### RECORDS PROVIDED
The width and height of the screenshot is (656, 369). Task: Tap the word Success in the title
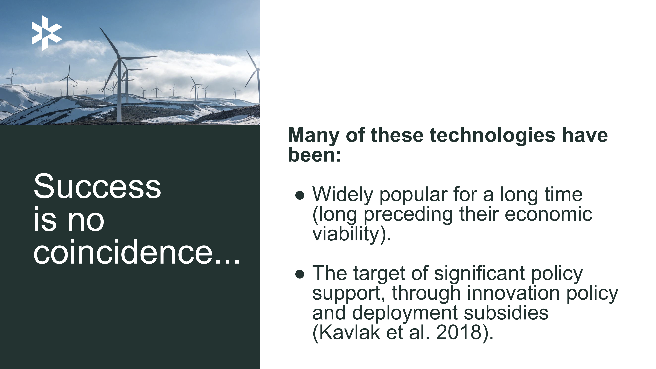[x=97, y=186]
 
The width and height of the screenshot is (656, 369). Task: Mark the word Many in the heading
[x=313, y=136]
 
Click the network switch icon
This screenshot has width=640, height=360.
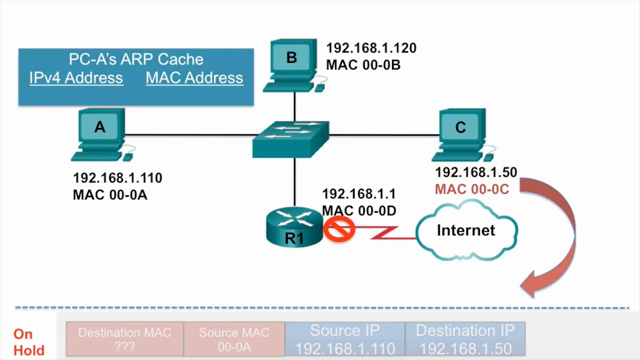click(x=291, y=139)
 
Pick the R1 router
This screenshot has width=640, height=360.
click(x=294, y=228)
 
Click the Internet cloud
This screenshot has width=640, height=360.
click(x=466, y=230)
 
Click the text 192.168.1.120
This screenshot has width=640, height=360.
click(x=371, y=48)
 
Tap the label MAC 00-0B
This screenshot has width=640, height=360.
click(x=363, y=65)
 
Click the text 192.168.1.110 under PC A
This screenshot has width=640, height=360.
click(x=118, y=178)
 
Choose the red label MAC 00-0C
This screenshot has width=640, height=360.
click(x=472, y=189)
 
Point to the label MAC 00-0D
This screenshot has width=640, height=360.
click(x=359, y=211)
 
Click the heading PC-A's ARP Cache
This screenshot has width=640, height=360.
click(x=136, y=59)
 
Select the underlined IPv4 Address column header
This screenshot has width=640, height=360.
click(x=76, y=78)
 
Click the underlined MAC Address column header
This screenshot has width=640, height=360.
click(x=194, y=78)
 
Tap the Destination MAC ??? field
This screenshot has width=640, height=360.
click(x=124, y=339)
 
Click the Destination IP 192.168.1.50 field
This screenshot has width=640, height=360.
click(x=465, y=339)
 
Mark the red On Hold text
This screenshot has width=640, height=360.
click(x=28, y=342)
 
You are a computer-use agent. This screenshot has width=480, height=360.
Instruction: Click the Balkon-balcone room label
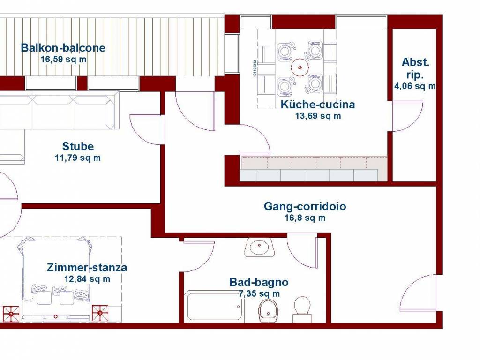pos(63,48)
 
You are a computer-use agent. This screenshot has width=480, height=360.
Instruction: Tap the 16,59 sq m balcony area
pos(63,59)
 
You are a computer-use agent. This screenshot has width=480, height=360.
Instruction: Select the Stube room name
pos(78,146)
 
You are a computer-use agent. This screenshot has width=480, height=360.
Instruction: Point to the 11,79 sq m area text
pos(78,158)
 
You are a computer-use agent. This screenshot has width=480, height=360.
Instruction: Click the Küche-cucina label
pos(318,105)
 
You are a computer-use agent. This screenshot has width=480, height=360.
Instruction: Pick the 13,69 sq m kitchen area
pos(318,116)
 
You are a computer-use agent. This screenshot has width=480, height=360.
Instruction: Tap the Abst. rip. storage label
pos(415,68)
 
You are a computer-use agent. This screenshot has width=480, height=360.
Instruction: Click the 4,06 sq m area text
pos(415,86)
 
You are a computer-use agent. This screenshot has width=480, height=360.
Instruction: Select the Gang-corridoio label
pos(305,206)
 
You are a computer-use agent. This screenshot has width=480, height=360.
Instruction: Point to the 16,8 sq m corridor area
pos(305,218)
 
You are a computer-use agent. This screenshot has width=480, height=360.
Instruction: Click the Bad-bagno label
pos(259,282)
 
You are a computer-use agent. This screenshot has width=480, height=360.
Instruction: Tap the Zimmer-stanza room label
pos(87,268)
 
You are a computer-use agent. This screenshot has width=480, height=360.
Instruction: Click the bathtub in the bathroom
pos(215,306)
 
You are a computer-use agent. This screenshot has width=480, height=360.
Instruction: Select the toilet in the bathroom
pos(302,309)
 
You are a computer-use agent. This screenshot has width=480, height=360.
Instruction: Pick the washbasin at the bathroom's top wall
pos(260,247)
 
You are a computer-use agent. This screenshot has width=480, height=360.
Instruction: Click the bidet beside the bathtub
pos(269,310)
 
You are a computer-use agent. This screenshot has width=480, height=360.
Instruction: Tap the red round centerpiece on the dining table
pos(300,68)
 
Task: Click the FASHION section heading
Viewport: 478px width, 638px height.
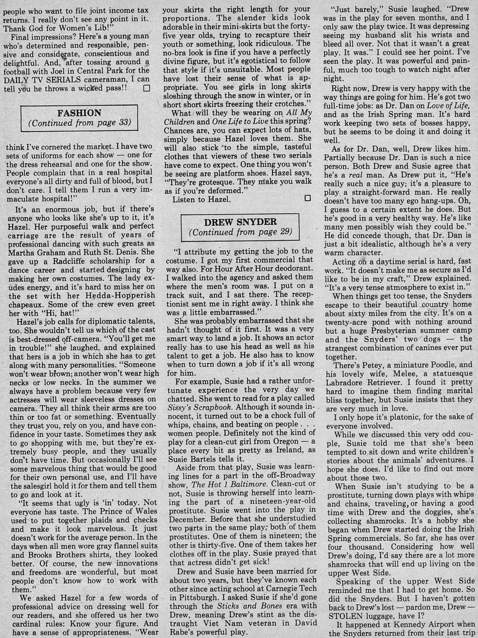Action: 79,113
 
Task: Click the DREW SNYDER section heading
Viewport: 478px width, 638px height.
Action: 239,222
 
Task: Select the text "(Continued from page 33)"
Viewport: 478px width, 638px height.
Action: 79,124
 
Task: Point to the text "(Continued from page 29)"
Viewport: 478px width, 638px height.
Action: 239,233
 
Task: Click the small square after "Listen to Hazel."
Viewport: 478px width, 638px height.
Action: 307,199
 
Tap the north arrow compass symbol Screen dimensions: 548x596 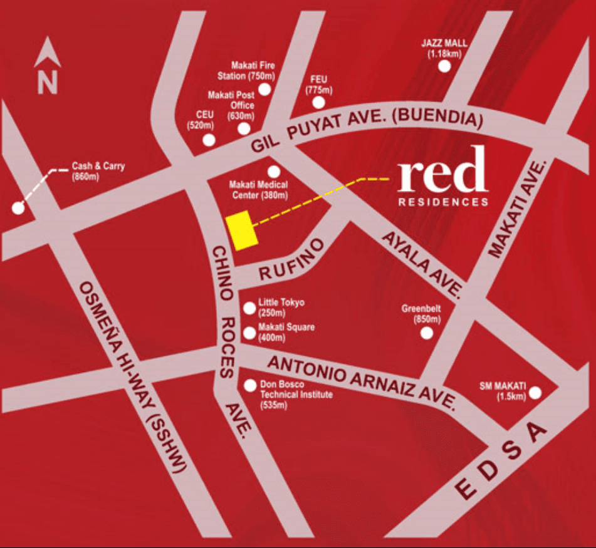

### WHAT TO DO
Copy all of the entries above word for word, leaving out the pictures.

### THE ANSWER
The width and height of the screenshot is (656, 369). Task: Tap the word Success in the title
[x=97, y=186]
 
The width and height of the screenshot is (656, 369). Task: Mark the word Many in the heading
[x=313, y=136]
 
Click the network switch icon
This screenshot has width=640, height=360.
click(x=291, y=139)
 
Pick the R1 router
This screenshot has width=640, height=360.
click(x=294, y=228)
 
Click the Internet cloud
This screenshot has width=640, height=360.
click(x=466, y=230)
 
Click the text 192.168.1.120
This screenshot has width=640, height=360.
click(x=371, y=48)
 
Tap the label MAC 00-0B
This screenshot has width=640, height=360.
click(x=363, y=65)
 
Click the text 192.168.1.110 under PC A
This screenshot has width=640, height=360.
click(x=118, y=178)
 
Choose the red label MAC 00-0C
This screenshot has width=640, height=360.
click(x=472, y=189)
 
Point to the label MAC 00-0D
This screenshot has width=640, height=360.
click(x=359, y=211)
 
Click the heading PC-A's ARP Cache
This screenshot has width=640, height=360.
click(x=136, y=59)
 
Select the underlined IPv4 Address column header
This screenshot has width=640, height=360.
click(x=76, y=78)
 
Click the underlined MAC Address column header
This screenshot has width=640, height=360.
click(x=194, y=78)
 
Tap the Destination MAC ??? field
This screenshot has width=640, height=360.
click(x=124, y=339)
 
Click the Destination IP 192.168.1.50 field
This screenshot has width=640, height=360.
click(x=465, y=339)
 
Mark the red On Hold text
This screenshot has width=640, height=360.
click(x=28, y=342)
 
You are a computer-use agent. This screenshot has width=480, height=360.
Instruction: Click the Balkon-balcone room label
pos(63,48)
 
You are a computer-use agent. This screenshot has width=480, height=360.
Instruction: Tap the 16,59 sq m balcony area
pos(63,59)
 
You are a computer-use agent. This screenshot has width=480, height=360.
Instruction: Select the Stube room name
pos(78,146)
 
You are a computer-use agent. This screenshot has width=480, height=360.
Instruction: Point to the 11,79 sq m area text
pos(78,158)
 
You are a computer-use agent. This screenshot has width=480, height=360.
Instruction: Click the Küche-cucina label
pos(318,105)
 
You are a computer-use agent. This screenshot has width=480, height=360.
Instruction: Pick the 13,69 sq m kitchen area
pos(318,116)
 
You are a computer-use agent. This screenshot has width=480, height=360.
Instruction: Tap the Abst. rip. storage label
pos(415,68)
 
You are a computer-use agent. This screenshot has width=480, height=360.
Instruction: Click the 4,06 sq m area text
pos(415,86)
 
You are a computer-use agent. This screenshot has width=480, height=360.
Instruction: Select the Gang-corridoio label
pos(305,206)
 
You are a computer-use agent. This screenshot has width=480, height=360.
Instruction: Point to the 16,8 sq m corridor area
pos(305,218)
 
You are a computer-use agent. This screenshot has width=480, height=360.
Instruction: Click the Bad-bagno label
pos(259,282)
 
You are a computer-use agent. This screenshot has width=480, height=360.
Instruction: Tap the Zimmer-stanza room label
pos(87,268)
 
You are a computer-use agent. This screenshot has width=480, height=360.
Instruction: Click the bathtub in the bathroom
pos(215,306)
 
You are a computer-use agent. This screenshot has width=480, height=360.
Instruction: Select the toilet in the bathroom
pos(302,309)
 
You are a computer-use agent. This screenshot has width=480, height=360.
Instruction: Pick the washbasin at the bathroom's top wall
pos(260,247)
 
You are a computer-use agent. This screenshot has width=480, height=360.
Instruction: Click the bidet beside the bathtub
pos(269,310)
 
You are a computer-use agent. This screenshot has width=480, height=360.
Instruction: Tap the red round centerpiece on the dining table
pos(300,68)
 
Task: Click the FASHION section heading
Viewport: 478px width, 638px height.
Action: 79,113
 
Task: Click the DREW SNYDER section heading
Viewport: 478px width, 638px height.
Action: 239,222
 
Task: Select the text "(Continued from page 33)"
Viewport: 478px width, 638px height.
Action: 79,124
 
Task: Point to the text "(Continued from page 29)"
Viewport: 478px width, 638px height.
Action: 239,233
 
Task: Click the small square after "Listen to Hazel."
Viewport: 478px width, 638px height.
Action: 307,199
 
Tap the north arrow compass symbol Screen dimensions: 548x596 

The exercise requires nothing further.